Erbgut Rätselhaftes Sprach-Gen

Unter den etwa 20 000 menschlichen Genen hat es eines zu besonderer Berühmtheit gebracht: FOXP2, etwas salopp auch als Sprach-Gen bezeichnet. An dessen Bedeutung und Entwicklung arbeiten sich Forscher seit Langem ab.

Von Katrin Blawat

Unter den etwa 20 000 menschlichen Genen hat es eines zu besonderer Berühmtheit gebracht: FOXP2, etwas salopp auch als Sprach-Gen bezeichnet. Es ist die bisher einzige Erbanlage, die sicher mit der Fähigkeit zu sprechen assoziiert ist. Zwar besitzen vermutlich alle Wirbeltiere dieses Gen. Doch nur im Menschen findet sich eine Variante, die sich in zwei Aminosäure-Bausteinen von der anderer Lebewesen unterscheidet. Menschen ohne diese spezielle Variante lernen nur sehr schwer sprechen. Auf den ersten Blick entsteht damit ein schlüssiges Bild: Während der Entwicklung des Menschen haben sich in FOXP2 zwei Aminosäuren verändert. Weil sich diese Mutationen vorteilhaft auswirkten, verbreitete sich die Variante des Gens im Rahmen einer positiven Selektion immer weiter, bis schließlich die Erde von quasselnden Zweibeinern besiedelt war.

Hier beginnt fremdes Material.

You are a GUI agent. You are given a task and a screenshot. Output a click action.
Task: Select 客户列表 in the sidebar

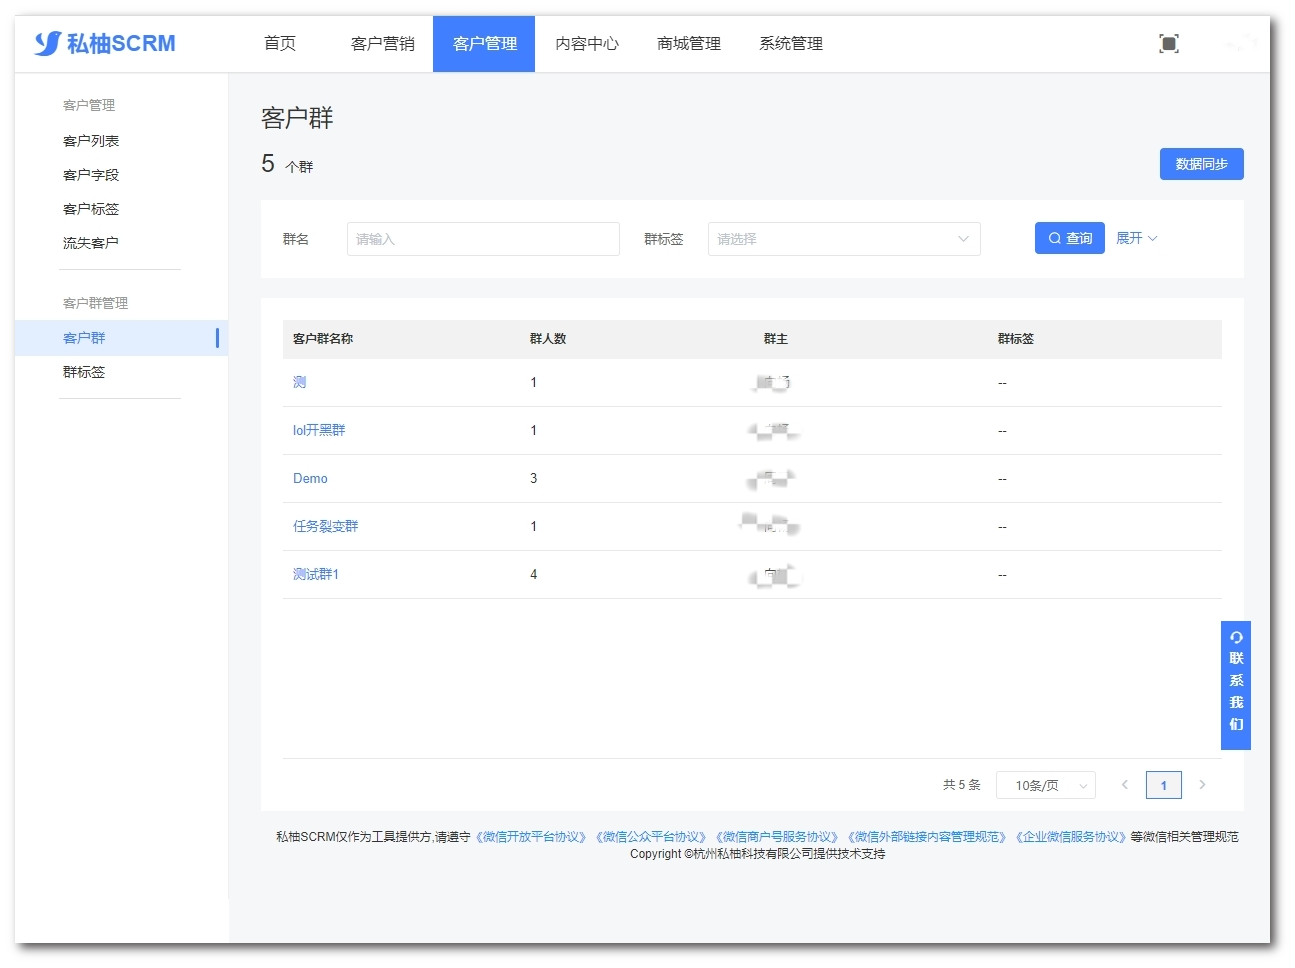(91, 141)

Nun zeigt jedoch eine Studie im Fachmagazin Cell, was sich bereits angedeutet hatte: So einfach ist die Geschichte nicht. Eine Gruppe um Elizabeth Atkinson von der Stony Brook University in New York widerlegt die Theorie von einer positiven Selektion der menschlichen FOXP2-Variante vor vergleichsweise kurzer Zeit, also vor etwa 200 000 Jahren. Nicht in Frage stellen die Autoren jedoch die beiden typisch menschlichen Mutationen an sich sowie die Bedeutung des Gens für die Sprachentwicklung. Damit wird die Geschichte von FOXP2 komplizierter, als Forscher gedacht haben.

Anhand öffentlich verfügbarer Erbgut-Daten untersuchten Atkinson und ihre Kollegen das FOXP2-Gen in verschiedenen menschlichen Populationen, darunter zahlreiche aus Afrika. Auch DNA zweier Frühmenschen, des Neandertalers und des Denisova-Menschen, flossen in die Analyse ein. Dabei ergaben sich keine Hinweise darauf, dass sich die beiden Aminosäure-Mutationen erst im modernen Menschen durchgesetzt hätten, wie es Forscher aufgrund einer Studie von 2002 vermutet hatten. Die damaligen Autoren seien wohl durch ihre kleine und überwiegend europäische Stichprobe in die Irre geleitet worden, schreibt das Team um Atkinson.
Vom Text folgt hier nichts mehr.